Before his match, he urged locals to come out in droves to support him.

"In the tournament, I think I’ll need the support from the Arab world during the week," the 20-year-old said according to Arab News.

"I’ll be depending on them, honestly. It’ll be very special for me to see Arab fans watch me play there.

"In most countries in the Arab world, tennis is not as developed a sport, but for me as a Jordanian, as an Arab as well, to be playing in such a special event is an honor. It's a great way for me to show to the world - the Arab world and the whole world — that we can have talent and special players from our region."

Another player, fellow French national Lucas Van Assche, expressed enthusiasm for playing in Saudi Arabia, saying it was an opportunity to allow him to be introduced to a part of the world he has yet to explore.

The players said that the tournament - which is usually held in the Italian city of Milan - could bring more interest to the sport in Saudi Arabia and the region, much like football recently did with the financial boost for the Saudi Pro League.

Despite the holding of several international events and the signing of high-profile sports stars in recent years, Saudi Arabia has been accused of “sportswashing” in a bid to draw away attention from issues such as human rights abuses.

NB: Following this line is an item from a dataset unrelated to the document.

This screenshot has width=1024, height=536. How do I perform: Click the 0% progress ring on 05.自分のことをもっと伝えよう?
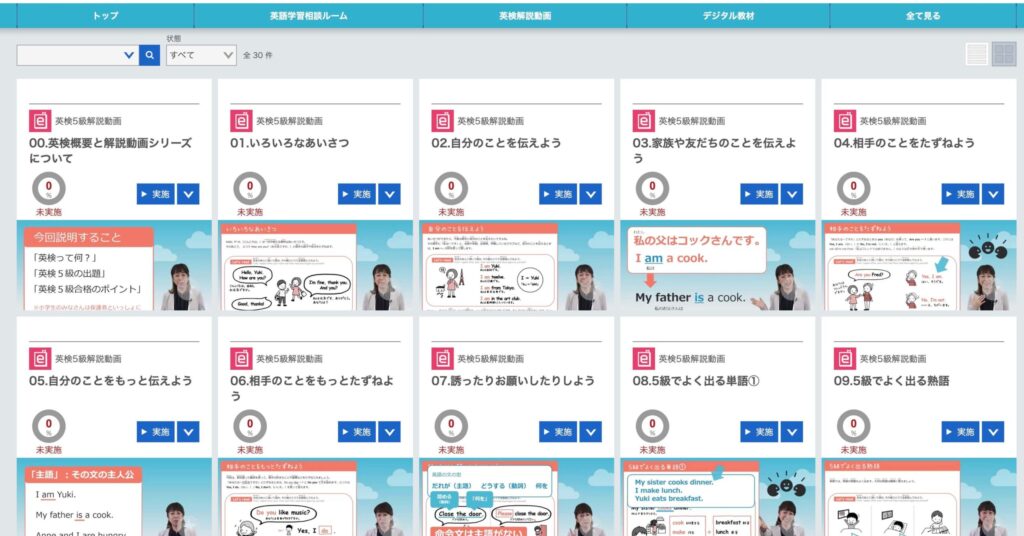click(x=49, y=426)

Snooker 'revolution' in the Middle East?

Meanwhile, Iranian snooker player Hossein Vafaei has hopes the sport will see an explosion in popularity as the world number 18 continues a phenomenal run in the UK Championship.

Vafaei beat Mathew Selt in the last 16 on Thursday 6-1, seeing the win as an opportunity for more people from his native Iran and elsewhere to take an interest in the sport.

"It would be amazing. If I go all the way, it is good for the game, it is good for snooker in the Middle East, it is good for all of the players and the snooker market," he said.

"Something would happen after I won, and you would have the Dubai Open, Saudi Open and Qatar Open. It is going to happen soon I’m sure."

Vafaei faces tough competition in the quarter-finals on Friday as he plays China's Zhang Anda in York, with people across the MENA region hoping for success for the Iranian snooker ace.